### Extracted data
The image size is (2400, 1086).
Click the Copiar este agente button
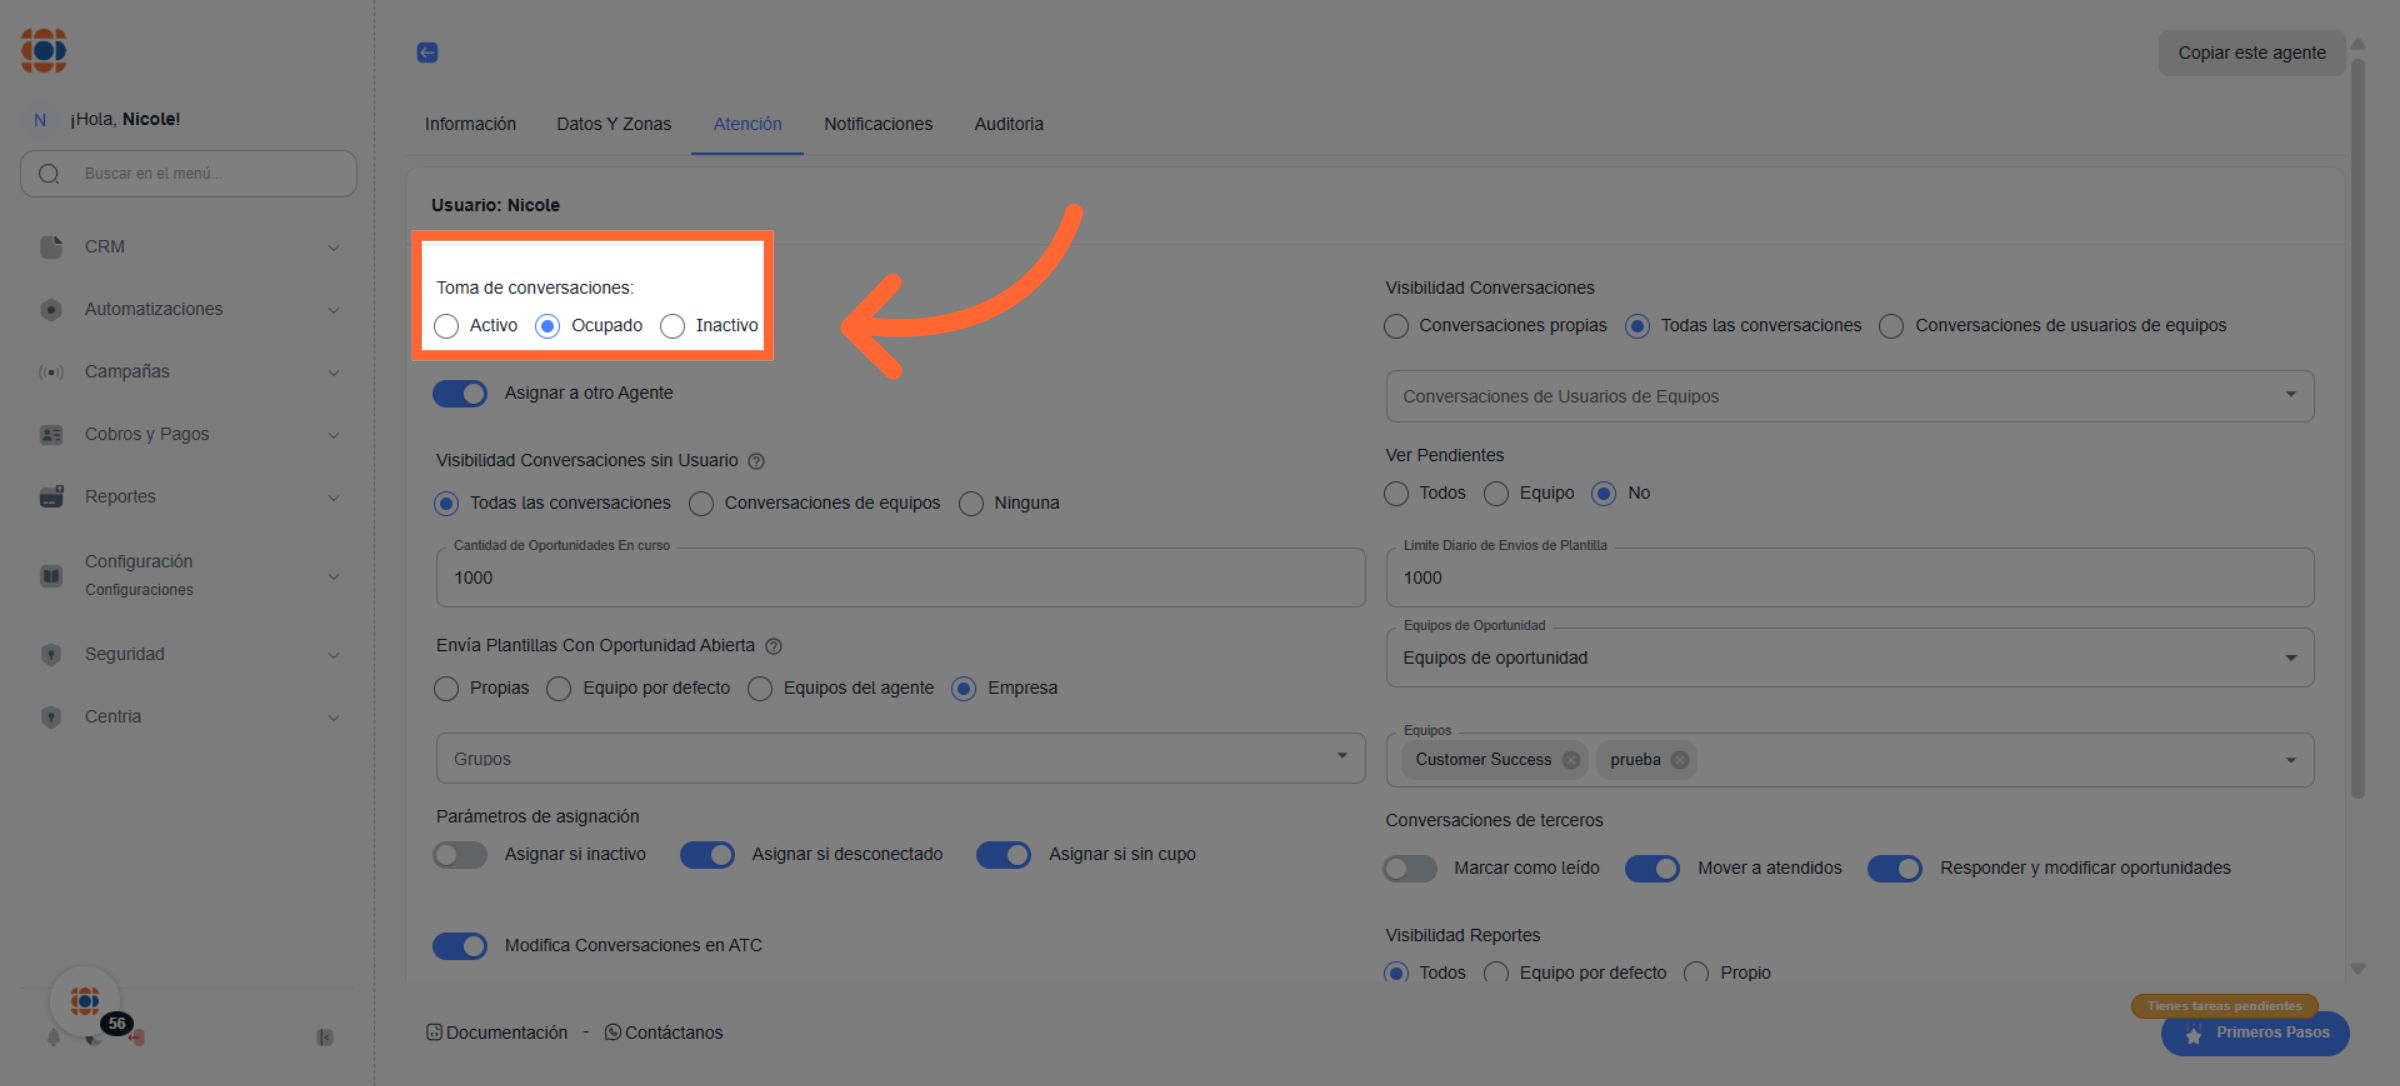tap(2251, 53)
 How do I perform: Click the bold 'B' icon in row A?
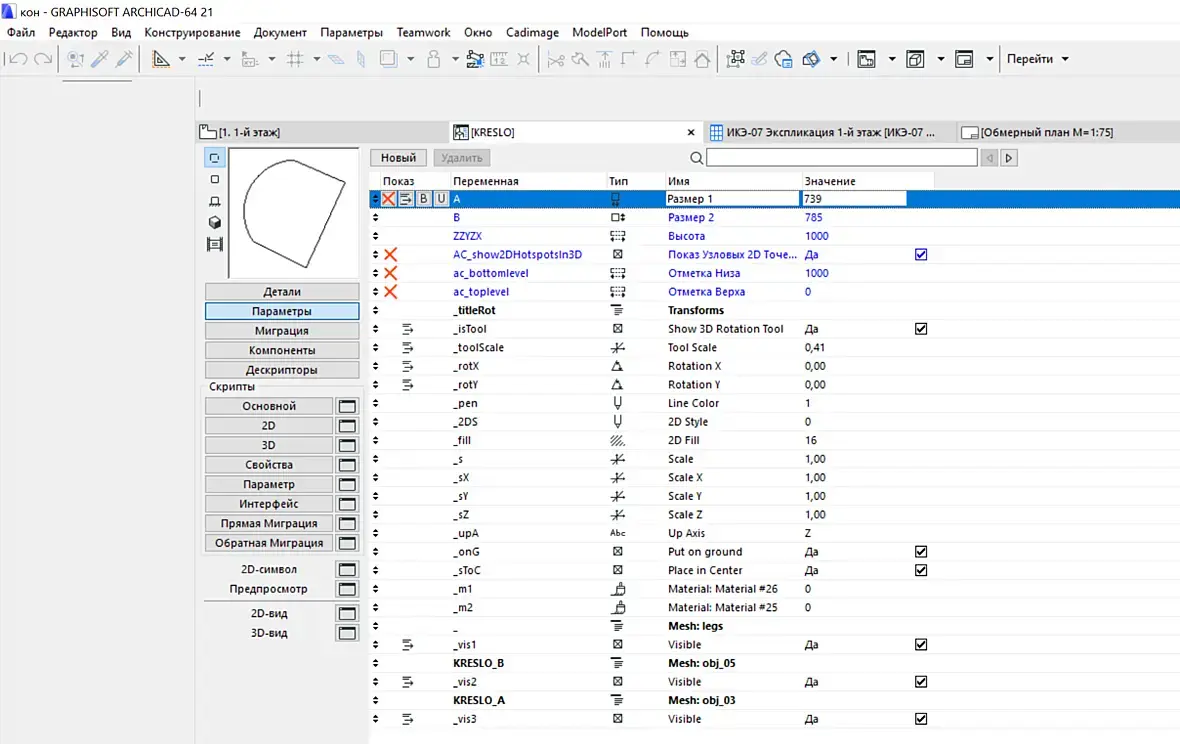pos(423,199)
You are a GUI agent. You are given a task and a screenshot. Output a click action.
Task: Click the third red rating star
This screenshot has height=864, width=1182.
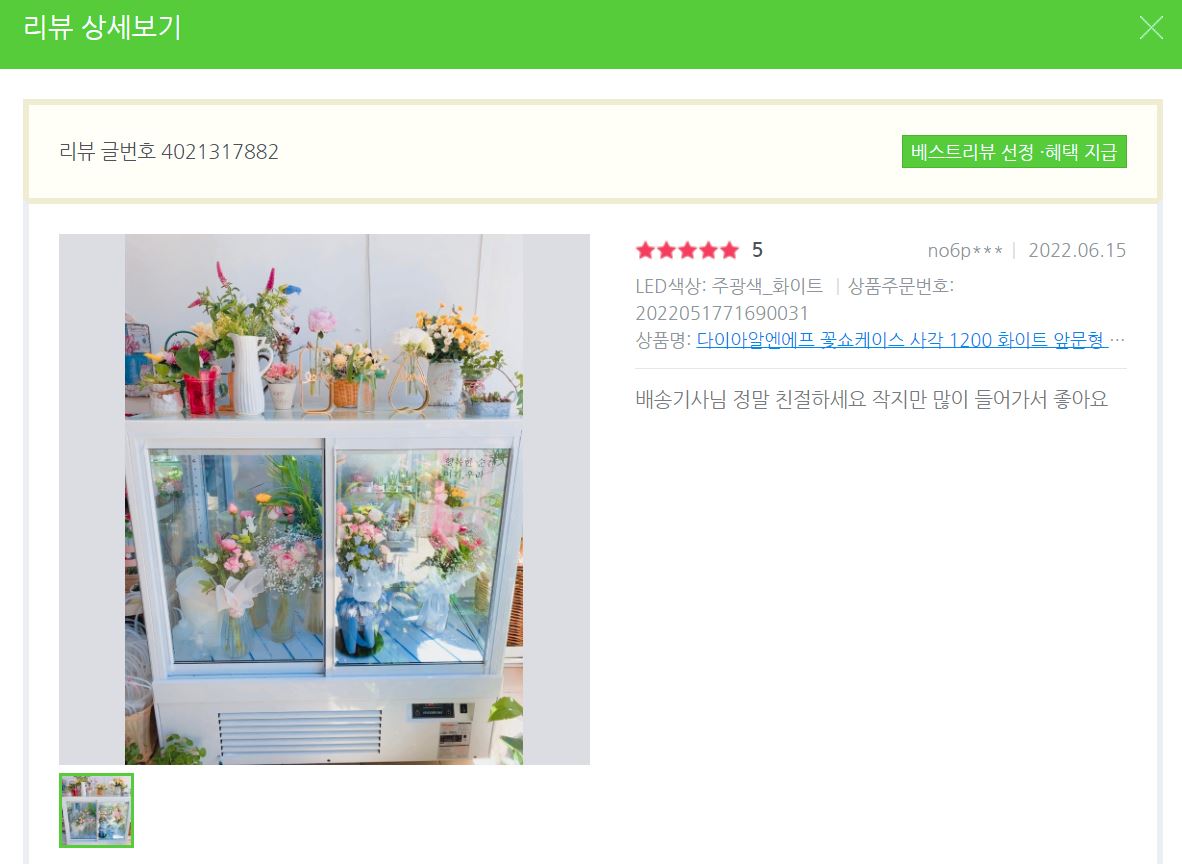687,250
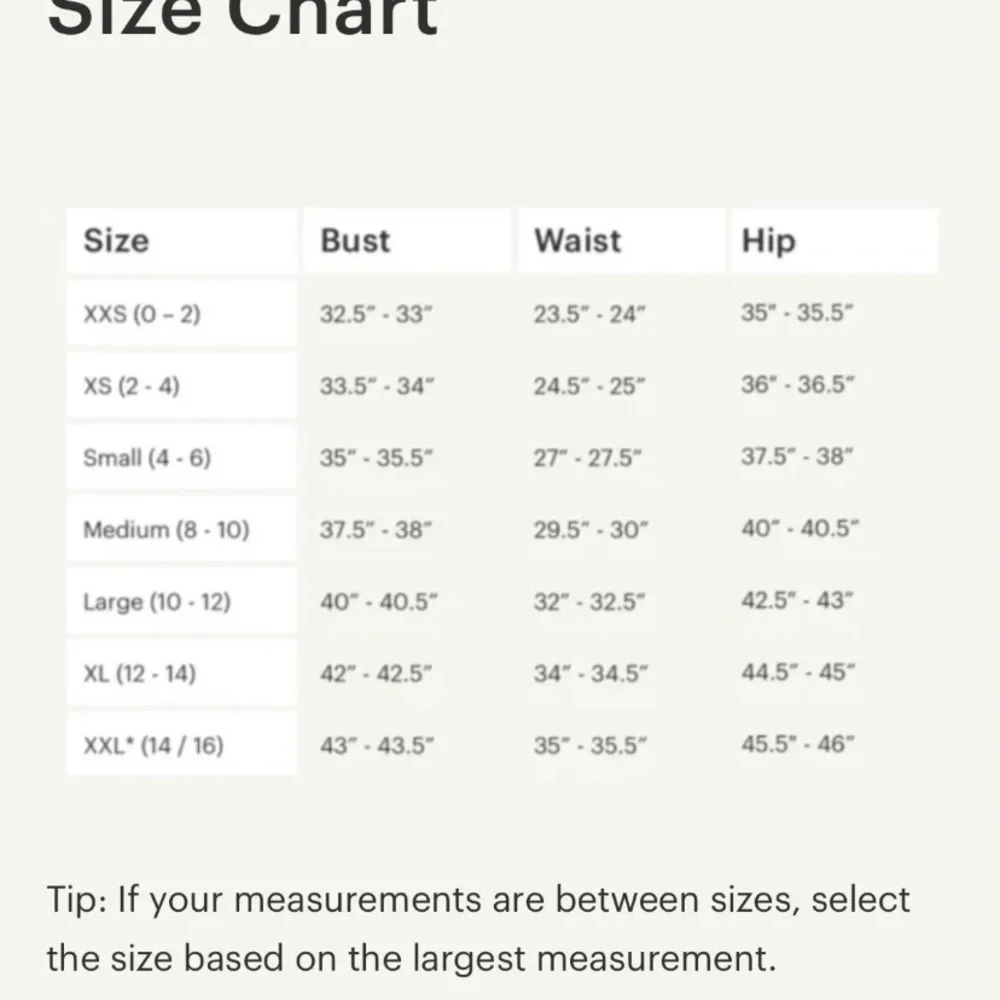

### Task statement
Transcribe the data verbatim from the line containing "You are a GUI" through the end of the data, both included. Leave out the pictures.

### Response
You are a GUI agent. You are given a task and a screenshot. Output a click action.
Task: Click the third red rating star
This screenshot has height=864, width=1182.
687,250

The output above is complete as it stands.